++++ EXTRACTED MATERIAL ++++
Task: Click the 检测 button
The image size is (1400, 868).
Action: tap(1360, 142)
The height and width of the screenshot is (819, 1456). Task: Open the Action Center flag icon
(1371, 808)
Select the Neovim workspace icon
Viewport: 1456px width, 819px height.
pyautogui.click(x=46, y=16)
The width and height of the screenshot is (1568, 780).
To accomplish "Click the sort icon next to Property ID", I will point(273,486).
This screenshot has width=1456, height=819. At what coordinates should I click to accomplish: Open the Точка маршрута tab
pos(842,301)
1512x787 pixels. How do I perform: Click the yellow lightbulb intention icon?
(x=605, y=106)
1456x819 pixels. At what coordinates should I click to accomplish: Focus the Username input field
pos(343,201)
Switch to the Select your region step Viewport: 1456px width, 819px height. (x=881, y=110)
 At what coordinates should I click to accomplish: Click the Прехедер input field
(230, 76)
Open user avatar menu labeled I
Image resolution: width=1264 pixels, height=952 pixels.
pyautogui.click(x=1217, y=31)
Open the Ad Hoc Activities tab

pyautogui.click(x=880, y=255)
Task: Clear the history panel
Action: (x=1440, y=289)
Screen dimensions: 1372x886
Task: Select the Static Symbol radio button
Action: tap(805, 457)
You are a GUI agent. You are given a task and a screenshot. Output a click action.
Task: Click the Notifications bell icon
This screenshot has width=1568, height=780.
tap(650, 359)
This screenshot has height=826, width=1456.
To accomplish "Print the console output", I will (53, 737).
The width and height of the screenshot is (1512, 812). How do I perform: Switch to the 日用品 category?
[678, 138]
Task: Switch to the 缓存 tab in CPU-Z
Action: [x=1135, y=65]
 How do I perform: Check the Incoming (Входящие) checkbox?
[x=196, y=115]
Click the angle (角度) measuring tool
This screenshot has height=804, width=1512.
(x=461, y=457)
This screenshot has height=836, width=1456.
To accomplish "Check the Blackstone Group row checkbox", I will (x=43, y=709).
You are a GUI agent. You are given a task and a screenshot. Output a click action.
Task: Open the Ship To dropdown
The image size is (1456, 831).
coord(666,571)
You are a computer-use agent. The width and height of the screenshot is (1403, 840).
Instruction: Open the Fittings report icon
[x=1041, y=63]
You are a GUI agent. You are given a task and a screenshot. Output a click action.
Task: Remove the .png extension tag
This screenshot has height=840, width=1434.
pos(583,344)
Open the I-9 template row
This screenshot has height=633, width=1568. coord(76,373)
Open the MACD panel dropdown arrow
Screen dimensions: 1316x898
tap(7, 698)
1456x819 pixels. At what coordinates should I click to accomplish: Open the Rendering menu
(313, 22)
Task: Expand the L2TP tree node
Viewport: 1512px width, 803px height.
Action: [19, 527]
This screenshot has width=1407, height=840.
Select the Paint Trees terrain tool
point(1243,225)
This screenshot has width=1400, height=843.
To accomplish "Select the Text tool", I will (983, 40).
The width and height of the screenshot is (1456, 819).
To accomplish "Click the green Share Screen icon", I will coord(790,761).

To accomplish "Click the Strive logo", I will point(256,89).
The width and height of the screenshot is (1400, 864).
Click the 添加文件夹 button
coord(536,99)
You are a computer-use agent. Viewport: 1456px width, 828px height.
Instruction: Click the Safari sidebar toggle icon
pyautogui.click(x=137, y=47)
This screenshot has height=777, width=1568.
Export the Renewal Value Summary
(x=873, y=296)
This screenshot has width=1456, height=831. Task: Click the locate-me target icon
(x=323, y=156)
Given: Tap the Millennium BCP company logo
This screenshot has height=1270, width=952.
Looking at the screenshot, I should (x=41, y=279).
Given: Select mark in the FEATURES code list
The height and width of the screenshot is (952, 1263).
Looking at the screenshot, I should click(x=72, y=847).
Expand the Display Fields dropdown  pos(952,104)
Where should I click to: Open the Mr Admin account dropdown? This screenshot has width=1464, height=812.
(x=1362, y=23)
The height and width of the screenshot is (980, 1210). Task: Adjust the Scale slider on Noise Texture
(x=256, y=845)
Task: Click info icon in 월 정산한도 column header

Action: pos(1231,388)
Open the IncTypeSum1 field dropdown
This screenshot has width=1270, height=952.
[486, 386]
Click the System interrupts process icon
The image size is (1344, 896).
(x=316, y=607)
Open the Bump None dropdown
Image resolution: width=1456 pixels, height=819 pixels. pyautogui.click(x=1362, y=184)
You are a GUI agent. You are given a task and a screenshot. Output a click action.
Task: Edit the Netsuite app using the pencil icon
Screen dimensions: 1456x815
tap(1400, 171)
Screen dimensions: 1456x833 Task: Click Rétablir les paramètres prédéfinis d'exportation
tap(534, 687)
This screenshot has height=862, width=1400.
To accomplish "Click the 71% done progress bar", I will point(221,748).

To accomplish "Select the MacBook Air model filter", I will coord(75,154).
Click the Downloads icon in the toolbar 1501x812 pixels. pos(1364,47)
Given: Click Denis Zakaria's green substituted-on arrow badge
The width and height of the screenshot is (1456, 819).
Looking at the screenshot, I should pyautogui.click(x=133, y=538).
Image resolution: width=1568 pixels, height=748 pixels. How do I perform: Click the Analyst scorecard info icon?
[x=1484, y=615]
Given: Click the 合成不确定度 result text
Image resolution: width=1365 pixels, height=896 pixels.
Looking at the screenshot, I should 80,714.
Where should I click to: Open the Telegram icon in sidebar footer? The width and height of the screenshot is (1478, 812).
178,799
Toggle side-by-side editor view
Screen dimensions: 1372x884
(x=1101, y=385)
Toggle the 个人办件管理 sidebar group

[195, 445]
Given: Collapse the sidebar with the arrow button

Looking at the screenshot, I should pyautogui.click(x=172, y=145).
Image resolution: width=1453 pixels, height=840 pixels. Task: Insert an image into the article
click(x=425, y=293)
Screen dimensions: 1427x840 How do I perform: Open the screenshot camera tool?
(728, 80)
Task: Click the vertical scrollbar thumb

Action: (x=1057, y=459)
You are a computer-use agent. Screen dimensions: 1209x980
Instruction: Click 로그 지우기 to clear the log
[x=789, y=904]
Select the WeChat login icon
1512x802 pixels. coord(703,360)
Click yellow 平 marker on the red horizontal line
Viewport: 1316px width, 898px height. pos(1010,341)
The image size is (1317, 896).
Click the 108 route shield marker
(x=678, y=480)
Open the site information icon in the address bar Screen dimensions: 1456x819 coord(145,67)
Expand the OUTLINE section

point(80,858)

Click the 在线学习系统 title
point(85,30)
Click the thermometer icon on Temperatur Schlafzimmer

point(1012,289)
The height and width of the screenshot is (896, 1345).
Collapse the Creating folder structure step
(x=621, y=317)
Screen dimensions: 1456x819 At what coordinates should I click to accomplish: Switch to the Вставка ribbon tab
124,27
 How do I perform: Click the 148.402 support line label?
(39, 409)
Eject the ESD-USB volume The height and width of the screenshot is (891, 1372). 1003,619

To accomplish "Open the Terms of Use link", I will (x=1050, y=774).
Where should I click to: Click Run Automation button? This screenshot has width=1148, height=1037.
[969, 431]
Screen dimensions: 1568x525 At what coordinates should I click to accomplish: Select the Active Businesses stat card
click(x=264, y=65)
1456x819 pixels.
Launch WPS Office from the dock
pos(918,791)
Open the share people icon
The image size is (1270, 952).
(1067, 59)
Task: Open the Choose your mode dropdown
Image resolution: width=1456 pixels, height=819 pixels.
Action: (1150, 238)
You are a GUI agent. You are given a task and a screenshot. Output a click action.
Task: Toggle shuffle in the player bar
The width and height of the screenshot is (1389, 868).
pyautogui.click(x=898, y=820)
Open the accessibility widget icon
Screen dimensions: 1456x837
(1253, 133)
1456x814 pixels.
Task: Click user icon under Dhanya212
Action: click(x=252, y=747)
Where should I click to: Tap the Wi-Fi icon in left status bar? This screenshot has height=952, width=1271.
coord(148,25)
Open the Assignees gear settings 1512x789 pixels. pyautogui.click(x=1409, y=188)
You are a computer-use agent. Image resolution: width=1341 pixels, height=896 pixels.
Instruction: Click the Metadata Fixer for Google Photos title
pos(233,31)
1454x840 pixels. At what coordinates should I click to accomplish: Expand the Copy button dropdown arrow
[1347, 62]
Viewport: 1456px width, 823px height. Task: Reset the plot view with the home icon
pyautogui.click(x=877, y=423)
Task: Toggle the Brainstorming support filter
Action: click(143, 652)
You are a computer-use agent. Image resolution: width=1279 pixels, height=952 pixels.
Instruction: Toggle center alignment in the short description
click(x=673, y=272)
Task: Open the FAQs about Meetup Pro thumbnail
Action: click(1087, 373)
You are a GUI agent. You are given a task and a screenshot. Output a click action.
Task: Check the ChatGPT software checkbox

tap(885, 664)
++++
Gather up the lines containing the word "logo" from these records and copy them.

YOUR RESPONSE:
To accomplish "Click the Strive logo", I will point(256,89).
Given: Tap the Millennium BCP company logo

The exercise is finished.